We conducted a single-center retrospective study by collecting relevant data on patients with MSS/pMMR advanced CRC who received fruquintinib coupled with PD-1 inhibitors in the First Affiliated Hospital of Zhengzhou University between August 2019 and November 2021, focusing on progression-free survival.
We enrolled 110 eligible patients in this study between August 2019 and November 2021. At the deadline (January 20, 2022), 13 patients had objective responses.

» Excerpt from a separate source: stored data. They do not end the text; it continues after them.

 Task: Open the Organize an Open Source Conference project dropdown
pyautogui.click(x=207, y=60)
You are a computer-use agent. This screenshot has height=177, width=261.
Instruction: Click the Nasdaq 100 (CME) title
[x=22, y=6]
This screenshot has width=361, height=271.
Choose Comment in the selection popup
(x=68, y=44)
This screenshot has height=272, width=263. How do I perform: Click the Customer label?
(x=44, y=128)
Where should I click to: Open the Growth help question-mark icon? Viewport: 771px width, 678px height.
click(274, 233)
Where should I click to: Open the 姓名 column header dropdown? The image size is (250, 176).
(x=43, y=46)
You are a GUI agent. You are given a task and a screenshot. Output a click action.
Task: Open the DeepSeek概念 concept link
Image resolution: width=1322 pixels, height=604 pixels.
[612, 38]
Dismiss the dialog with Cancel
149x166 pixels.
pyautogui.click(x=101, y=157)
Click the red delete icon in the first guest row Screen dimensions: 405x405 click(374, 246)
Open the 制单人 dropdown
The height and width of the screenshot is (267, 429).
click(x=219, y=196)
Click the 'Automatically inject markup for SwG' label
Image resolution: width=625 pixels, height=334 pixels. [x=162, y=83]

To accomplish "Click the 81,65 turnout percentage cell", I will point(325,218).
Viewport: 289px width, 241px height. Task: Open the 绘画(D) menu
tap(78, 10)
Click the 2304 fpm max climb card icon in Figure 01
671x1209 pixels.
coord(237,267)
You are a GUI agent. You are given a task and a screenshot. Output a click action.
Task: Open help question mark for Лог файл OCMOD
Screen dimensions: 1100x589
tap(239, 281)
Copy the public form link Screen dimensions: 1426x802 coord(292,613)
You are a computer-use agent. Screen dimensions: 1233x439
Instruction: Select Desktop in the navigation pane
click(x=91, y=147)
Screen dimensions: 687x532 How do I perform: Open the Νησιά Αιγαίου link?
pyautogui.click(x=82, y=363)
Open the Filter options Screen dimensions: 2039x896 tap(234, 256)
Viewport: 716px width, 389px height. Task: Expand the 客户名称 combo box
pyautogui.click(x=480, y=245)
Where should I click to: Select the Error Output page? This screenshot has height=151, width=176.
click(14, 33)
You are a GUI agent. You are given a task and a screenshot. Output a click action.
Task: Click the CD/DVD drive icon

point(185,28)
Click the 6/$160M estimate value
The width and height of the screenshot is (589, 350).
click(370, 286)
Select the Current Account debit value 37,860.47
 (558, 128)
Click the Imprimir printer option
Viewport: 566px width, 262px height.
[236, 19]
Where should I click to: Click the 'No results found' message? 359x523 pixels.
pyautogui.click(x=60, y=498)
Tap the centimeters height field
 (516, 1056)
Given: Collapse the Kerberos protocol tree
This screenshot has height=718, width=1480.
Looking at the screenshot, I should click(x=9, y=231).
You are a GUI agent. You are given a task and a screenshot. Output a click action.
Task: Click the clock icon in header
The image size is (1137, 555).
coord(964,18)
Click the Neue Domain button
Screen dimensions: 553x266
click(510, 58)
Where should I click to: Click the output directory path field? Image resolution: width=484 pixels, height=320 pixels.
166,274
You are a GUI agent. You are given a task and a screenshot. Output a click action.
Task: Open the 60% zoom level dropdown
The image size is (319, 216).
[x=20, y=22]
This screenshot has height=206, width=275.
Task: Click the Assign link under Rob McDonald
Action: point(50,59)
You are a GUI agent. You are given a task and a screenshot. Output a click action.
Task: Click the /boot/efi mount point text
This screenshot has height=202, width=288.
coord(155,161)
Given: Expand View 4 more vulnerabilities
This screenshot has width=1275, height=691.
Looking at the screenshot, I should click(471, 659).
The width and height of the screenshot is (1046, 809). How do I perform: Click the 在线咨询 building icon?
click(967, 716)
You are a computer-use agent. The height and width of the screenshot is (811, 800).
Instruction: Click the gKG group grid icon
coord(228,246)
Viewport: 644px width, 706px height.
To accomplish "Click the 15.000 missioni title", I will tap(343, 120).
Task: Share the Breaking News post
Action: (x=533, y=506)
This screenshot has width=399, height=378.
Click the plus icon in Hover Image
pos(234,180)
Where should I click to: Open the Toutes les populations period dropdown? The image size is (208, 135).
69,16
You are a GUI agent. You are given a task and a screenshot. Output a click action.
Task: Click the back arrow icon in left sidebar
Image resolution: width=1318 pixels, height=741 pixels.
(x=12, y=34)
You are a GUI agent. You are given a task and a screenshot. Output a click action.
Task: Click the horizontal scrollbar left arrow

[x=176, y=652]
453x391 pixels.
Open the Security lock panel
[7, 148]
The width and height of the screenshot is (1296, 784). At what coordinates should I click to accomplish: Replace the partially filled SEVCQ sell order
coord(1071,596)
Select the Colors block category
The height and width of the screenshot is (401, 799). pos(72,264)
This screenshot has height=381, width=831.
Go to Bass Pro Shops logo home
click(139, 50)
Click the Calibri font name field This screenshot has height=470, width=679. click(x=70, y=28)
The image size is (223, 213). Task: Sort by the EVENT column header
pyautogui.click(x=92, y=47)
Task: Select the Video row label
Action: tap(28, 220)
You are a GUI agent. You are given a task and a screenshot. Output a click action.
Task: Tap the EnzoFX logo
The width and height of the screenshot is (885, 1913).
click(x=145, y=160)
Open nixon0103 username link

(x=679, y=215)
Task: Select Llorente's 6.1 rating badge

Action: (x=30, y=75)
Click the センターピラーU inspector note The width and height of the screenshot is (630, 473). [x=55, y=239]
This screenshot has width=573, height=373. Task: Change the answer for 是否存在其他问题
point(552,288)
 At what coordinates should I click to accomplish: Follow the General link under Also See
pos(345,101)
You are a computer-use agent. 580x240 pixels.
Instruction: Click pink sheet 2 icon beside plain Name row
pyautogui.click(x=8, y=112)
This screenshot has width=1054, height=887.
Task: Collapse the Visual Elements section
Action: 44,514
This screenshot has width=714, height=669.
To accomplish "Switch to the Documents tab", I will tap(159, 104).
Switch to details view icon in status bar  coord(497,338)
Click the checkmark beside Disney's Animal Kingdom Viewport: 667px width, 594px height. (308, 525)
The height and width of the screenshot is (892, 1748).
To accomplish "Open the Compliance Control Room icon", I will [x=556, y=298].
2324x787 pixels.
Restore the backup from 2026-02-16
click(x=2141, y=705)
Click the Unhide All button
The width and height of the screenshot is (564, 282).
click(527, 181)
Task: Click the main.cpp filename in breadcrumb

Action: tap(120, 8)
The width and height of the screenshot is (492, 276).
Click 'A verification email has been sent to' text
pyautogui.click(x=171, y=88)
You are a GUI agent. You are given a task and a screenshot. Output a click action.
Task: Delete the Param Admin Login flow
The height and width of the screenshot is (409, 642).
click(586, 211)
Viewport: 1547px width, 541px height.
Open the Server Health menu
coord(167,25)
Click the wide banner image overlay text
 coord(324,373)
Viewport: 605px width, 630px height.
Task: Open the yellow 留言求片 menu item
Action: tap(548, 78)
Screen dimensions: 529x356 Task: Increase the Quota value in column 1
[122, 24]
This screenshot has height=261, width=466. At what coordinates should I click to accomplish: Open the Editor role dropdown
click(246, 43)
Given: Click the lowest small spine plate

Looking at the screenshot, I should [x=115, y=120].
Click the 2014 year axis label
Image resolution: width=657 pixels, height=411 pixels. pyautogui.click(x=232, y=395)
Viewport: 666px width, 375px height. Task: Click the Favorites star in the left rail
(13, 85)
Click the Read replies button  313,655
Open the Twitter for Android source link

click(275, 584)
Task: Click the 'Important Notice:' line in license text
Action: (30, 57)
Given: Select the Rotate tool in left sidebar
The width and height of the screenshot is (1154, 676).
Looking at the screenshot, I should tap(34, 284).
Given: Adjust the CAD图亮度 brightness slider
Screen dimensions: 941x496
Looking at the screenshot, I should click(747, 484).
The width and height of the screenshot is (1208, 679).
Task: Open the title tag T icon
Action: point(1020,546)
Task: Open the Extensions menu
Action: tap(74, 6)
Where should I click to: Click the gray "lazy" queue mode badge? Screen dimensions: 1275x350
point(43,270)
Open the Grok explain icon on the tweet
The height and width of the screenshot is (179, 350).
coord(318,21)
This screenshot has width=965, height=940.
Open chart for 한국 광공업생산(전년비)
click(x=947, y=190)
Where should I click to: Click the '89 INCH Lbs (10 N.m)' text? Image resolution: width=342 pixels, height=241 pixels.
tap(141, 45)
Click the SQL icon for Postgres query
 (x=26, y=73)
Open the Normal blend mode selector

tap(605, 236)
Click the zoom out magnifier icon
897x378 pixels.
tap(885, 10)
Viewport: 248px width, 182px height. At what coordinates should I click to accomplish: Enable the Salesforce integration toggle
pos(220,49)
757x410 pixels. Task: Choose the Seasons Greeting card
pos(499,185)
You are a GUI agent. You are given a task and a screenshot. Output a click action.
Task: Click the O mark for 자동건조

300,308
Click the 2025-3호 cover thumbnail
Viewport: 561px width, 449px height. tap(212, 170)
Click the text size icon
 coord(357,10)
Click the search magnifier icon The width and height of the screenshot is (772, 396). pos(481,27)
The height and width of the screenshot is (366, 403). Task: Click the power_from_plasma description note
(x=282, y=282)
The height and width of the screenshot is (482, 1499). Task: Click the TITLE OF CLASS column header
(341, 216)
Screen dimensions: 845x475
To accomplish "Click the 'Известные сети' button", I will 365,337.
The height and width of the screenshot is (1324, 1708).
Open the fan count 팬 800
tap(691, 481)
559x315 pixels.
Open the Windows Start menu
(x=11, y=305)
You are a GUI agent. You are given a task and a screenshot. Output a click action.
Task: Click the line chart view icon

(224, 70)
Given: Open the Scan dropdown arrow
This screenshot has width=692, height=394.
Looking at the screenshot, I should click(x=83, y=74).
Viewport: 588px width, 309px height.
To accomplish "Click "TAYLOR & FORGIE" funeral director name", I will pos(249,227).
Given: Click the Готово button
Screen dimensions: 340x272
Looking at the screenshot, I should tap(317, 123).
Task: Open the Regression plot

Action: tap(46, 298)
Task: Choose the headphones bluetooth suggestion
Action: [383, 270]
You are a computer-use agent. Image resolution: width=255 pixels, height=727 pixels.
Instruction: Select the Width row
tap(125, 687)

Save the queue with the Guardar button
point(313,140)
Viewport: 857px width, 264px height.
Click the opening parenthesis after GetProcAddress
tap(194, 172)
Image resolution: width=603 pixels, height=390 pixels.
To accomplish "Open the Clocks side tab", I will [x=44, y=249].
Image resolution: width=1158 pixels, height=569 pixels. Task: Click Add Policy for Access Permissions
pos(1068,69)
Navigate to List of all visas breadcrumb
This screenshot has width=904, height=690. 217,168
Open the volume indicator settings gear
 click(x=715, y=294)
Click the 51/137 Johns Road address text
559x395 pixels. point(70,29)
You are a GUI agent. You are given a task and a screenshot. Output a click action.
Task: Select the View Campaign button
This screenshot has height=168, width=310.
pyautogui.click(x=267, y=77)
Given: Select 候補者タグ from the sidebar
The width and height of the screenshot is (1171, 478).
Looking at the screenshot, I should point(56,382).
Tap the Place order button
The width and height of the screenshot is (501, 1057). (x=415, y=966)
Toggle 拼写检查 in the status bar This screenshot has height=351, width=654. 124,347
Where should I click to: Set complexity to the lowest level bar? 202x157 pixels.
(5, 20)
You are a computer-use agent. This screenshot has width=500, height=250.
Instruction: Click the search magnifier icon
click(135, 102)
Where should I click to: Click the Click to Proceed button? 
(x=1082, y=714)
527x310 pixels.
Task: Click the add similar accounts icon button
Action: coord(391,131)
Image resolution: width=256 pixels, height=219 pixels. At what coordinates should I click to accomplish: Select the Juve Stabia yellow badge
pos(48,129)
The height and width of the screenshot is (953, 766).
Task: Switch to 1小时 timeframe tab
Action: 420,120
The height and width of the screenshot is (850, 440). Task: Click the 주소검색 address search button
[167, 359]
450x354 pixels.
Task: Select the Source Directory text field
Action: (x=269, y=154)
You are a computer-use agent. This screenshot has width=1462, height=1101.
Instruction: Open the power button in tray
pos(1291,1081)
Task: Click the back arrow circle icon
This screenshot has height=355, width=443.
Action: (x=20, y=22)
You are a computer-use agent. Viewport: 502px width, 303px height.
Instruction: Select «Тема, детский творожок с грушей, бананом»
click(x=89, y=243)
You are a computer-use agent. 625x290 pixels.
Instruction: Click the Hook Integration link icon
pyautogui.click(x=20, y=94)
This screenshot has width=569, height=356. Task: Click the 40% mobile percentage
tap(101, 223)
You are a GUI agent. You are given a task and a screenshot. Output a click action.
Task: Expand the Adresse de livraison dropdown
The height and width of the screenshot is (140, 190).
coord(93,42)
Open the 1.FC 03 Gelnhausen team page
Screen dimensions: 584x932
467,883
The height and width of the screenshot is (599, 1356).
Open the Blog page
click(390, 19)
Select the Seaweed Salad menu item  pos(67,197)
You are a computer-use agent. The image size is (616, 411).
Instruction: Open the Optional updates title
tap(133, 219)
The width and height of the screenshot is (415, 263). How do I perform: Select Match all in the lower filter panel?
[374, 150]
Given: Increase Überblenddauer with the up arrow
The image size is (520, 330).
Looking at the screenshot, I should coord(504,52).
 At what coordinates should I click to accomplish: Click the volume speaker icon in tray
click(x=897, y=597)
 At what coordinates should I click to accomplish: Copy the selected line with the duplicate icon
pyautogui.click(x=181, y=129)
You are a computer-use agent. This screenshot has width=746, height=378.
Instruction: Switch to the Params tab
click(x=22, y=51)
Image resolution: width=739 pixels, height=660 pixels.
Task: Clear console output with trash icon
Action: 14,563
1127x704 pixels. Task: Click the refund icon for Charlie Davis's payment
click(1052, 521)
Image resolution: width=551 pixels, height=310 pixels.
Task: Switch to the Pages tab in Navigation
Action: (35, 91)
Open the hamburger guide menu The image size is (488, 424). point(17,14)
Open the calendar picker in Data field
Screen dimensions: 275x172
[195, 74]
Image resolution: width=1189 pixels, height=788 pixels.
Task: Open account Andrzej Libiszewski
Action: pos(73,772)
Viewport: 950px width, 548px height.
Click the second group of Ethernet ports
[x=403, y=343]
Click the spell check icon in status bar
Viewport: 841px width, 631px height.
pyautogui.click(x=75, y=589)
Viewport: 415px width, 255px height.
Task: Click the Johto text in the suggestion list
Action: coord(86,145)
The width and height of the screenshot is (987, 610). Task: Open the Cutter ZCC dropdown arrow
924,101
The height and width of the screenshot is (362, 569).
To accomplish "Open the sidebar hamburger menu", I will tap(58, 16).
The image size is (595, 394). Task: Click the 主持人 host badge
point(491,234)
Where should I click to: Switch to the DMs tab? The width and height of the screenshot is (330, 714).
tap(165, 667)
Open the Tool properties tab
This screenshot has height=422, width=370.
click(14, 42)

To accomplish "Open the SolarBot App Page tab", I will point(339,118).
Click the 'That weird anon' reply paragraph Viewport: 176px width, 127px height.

The objective response rate was 11.8% (13/110, 95% confidence interval [CI]: 6.4-18.2), the disease control rate was 70.0% (82/110, 95% CI: 60.9-78.2), and the progression-free survival was 5.4 months (95% CI: 4.0-6.8). Liver metastases (hazard ratio [HR]: 0.594, 95% CI: 0.363-0.973, P<0.05), alkaline phosphatase elevation (ALP>160U/L) (HR: 0.478, 95%CI: 0.241-0.948, P<0.05), fibrinogen elevation (FIB>4g/L) (HR: 0.517, 95% CI: 0.313-0.855, P<0.05), and an increase in the ALP level from the baseline after treatment (HR: 1.673, 95% CI: 1.040-2.690, P<0.05) were negative predictors of the progression-free survival. A total of 101 of 110 patients experienced treatment-related adverse events, including 14 who experienced grade 3 or above treatment-related adverse events, and no treatment-related deaths occurred. Hypertension was the most frequently encountered grade 3 treatment-related adverse event.
Fruquintinib combined with PD-1 inhibitors has antitumor activity and manageable safety in treating patients with MSS/pMMR advanced CRC. Liver metastases, ALP level and FIB level might be a prediction of the patient response to this therapy.